Freddie Mac has been riding a housing-market rebound to profitability for the past seven quarters. The market has been boosted by low mortgage rates and rising home prices that have created a frenzy of demand among some buyers.
A stronger economy is also keeping more borrowers out of trouble: Only 2.79 percent of borrowers with loans backed by Freddie Mac were seriously delinquent during the second quarter, compared with 3.03 percent during the same period last year.
“Clearly our outstanding financial results continue to benefit from the turnaround in the housing markets as well as from our work to minimize losses and build a strong new book of business,” said Donald H. Layton, Freddie’s chief executive.
Freddie Mac, which was seized by the government during the 2008 financial crisis, reported that if current positive housing trends continue, it could make an additional payment to the Treasury this year.
Its sister company, Fannie Mae, which has not yet reported second-quarter results, has also returned to profitability and said in May it would make a $59.4 billion payment to taxpayers.
This comes as lawmakers and the Obama administration begin to debate the future of the country’s mortgage financing system.
“The problem has been that Fannie and Freddie were a hybrid of a public and private institutions that worked quite well in good times, but not in bad,” said Robert Shapiro, a former undersecretary of commerce and current chairman of the Sonecon economic advisory firm.
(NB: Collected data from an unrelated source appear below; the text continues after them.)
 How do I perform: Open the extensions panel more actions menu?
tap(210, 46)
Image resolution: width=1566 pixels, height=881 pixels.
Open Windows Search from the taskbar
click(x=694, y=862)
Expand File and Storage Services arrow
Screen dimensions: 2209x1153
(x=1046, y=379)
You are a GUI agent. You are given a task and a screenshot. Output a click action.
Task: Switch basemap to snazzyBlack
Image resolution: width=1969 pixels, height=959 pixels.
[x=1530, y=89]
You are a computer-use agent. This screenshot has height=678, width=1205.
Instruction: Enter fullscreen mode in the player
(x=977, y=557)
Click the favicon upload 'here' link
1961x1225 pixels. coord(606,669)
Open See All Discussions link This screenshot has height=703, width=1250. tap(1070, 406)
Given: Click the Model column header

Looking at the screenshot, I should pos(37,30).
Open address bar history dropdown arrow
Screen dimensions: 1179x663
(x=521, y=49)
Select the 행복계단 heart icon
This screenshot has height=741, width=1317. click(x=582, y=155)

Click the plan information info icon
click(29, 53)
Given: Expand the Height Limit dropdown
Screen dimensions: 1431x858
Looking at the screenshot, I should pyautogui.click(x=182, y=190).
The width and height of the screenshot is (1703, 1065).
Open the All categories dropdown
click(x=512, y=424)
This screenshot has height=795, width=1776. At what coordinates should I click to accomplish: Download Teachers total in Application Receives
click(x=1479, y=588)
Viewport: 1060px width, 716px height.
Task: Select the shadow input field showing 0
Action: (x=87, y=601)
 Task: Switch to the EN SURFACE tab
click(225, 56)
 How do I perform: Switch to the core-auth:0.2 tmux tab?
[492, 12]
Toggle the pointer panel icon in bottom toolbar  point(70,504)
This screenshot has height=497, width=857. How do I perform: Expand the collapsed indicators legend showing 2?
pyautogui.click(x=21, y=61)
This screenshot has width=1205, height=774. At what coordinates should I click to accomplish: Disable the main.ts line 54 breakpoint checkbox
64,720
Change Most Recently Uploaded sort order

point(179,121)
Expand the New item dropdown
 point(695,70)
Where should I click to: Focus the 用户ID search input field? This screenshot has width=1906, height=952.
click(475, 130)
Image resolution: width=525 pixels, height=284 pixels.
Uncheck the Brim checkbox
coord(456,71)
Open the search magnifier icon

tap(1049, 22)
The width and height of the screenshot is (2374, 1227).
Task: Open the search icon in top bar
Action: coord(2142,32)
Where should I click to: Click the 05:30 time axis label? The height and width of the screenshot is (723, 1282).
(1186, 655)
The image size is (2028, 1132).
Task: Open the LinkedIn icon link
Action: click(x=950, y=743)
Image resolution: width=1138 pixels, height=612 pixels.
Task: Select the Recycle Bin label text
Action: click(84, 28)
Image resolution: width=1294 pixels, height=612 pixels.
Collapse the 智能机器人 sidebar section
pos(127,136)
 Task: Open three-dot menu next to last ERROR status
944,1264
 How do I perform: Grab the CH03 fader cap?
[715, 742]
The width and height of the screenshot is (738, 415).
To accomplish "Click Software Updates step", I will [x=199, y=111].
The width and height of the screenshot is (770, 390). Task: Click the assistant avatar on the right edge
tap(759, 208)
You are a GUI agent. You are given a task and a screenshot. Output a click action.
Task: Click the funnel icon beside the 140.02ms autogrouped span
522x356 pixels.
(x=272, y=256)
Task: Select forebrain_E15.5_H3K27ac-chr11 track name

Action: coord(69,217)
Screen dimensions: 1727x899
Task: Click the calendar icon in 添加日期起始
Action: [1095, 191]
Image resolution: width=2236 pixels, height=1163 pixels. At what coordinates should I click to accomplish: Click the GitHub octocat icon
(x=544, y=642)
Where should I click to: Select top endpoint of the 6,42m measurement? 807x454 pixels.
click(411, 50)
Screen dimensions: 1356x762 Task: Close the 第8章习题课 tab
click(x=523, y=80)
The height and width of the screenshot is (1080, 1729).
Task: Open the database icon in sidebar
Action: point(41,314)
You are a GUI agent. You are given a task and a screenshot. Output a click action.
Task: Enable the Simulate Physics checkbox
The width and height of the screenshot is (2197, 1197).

On Tuesday, President Obama said that it’s time to replace mortgage giants Fannie Mae and Freddie Mac and said that any future system must place the vast majority of financial risk on private-sector lenders. Obama also has expressed support for legislation introduced by Sens. Tim Johnson (D-S.D.) and Bob Corker (R-Tenn.) that would replace Fannie and Freddie with a new federal agency.
Having private enterprises take more risk is a reasonable thing to do, but the debate is complicated by the profits currently being generated by both companies, analysts say.
“Earnings like Freddie Mac posted on the second quarter are going to continue to challenge the conviction of lawmakers that are inclined to wind them down,” said Tim Rood, former director of Fannie Mae’s eBusiness division and currently the managing director at Collingwood Group, a financial and housing advisory firm.